Notebook

Tutorial 5: Expectation Propagation¶

In the previous tutorials, we fitted graphical models to dataset comprising many noisy 1D Gaussians. These had a shared and global value of their centre, or assumed their centres were hierarchically drawn from a parent Gaussian distribution. This provides the basis of composing and fitting complex graphical models to large datasets.

We concluded by discussing that there is a ceiling scaling these graphical models up to extremely large datasets. One would soon find that the parameter space is too complex to sample, and computational limits would ultimately cap how many datasets one could feasibly fit.

This tutorial introduces expectation propagation (EP), the solution to this problem, which inspects a factor graph and partitions the model-fit into many simpler fits of sub-components of the graph to individual datasets. This overcomes the challenge of model complexity, and mitigates computational restrictions that may occur if one tries to fit every dataset simultaneously.

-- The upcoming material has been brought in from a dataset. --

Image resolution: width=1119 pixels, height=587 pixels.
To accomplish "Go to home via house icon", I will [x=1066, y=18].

This tutorial fits a global model with a shared parameter and does not use a hierarchical model. The optional tutorial tutorial_optional_hierarchical_ep shows an example fit of a hierarchical model with EP.

In [ ]:

%matplotlib inline
from pyprojroot import here
workspace_path = str(here())
%cd $workspace_path
print(f"Working Directory has been set to `{workspace_path}`")

import numpy as np
from os import path

import autofit as af

Example Source Code (af.ex)

The PyAutoFit source code has the following example objects (accessed via af.ex) used in this tutorial:

Analysis: an analysis object which fits noisy 1D datasets, including log_likelihood_function and

visualize functions.

Gaussian: a model component representing a 1D Gaussian profile.
plot_profile_1d: a function for plotting 1D profile datasets including their noise.

These are functionally identical to the Analysis, Gaussian and plot_profile_1d objects and functions you have seen and used elsewhere throughout the workspace.

Dataset

For each dataset we now set up the correct path and load it.

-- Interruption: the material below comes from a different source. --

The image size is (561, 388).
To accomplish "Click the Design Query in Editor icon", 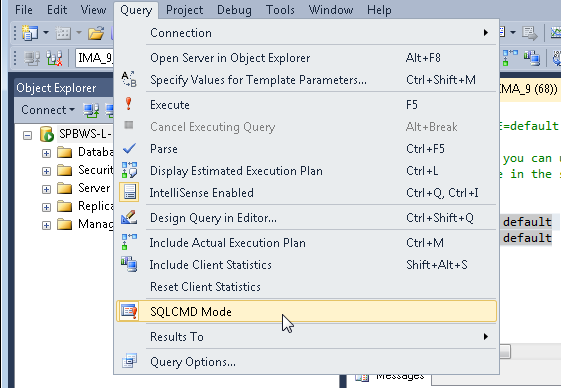I will [129, 217].
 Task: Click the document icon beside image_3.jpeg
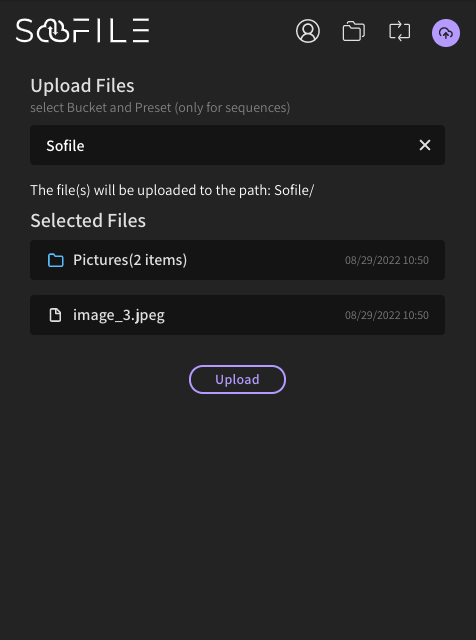click(56, 315)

We first fit the 1D Gaussians which all share the same centre, thus not requiring a hierarchical model.

An example for fitting the hierarchical model with EP is given at the end of this tutorial.

In [ ]:

total_datasets = 5

dataset_name_list = []
data_list = []
noise_map_list = []

for dataset_index in range(total_datasets):
    dataset_name = f"dataset_{dataset_index}"

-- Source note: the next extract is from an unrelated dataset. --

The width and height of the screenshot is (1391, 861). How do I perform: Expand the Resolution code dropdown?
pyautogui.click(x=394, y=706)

    dataset_path = path.join(
        "dataset", "example_1d", "gaussian_x1__low_snr", dataset_name
    )

    data = af.util.numpy_array_from_json(file_path=path.join(dataset_path, "data.json"))
    noise_map = af.util.numpy_array_from_json(
        file_path=path.join(dataset_path, "noise_map.json")
    )

    dataset_name_list.append(dataset_name)
    data_list.append(data)
    noise_map_list.append(noise_map)

By plotting the Gaussians we can remind ourselves that determining their centres by eye is difficult.

In [ ]:

for dataset_name, data in zip(dataset_name_list, data_list):
    af.ex.plot_profile_1d(
        xvalues=np.arange(data.shape[0]),
        profile_1d=data,
        title=dataset_name,
        ylabel="Data Values",
        color="k",
    )

Analysis

For each dataset we now create a corresponding Analysis class, like in the previous tutorial.

In [ ]:

analysis_list = []

for data, noise_map in zip(data_list, noise_map_list):
    analysis = af.ex.Analysis(data=data, noise_map=noise_map)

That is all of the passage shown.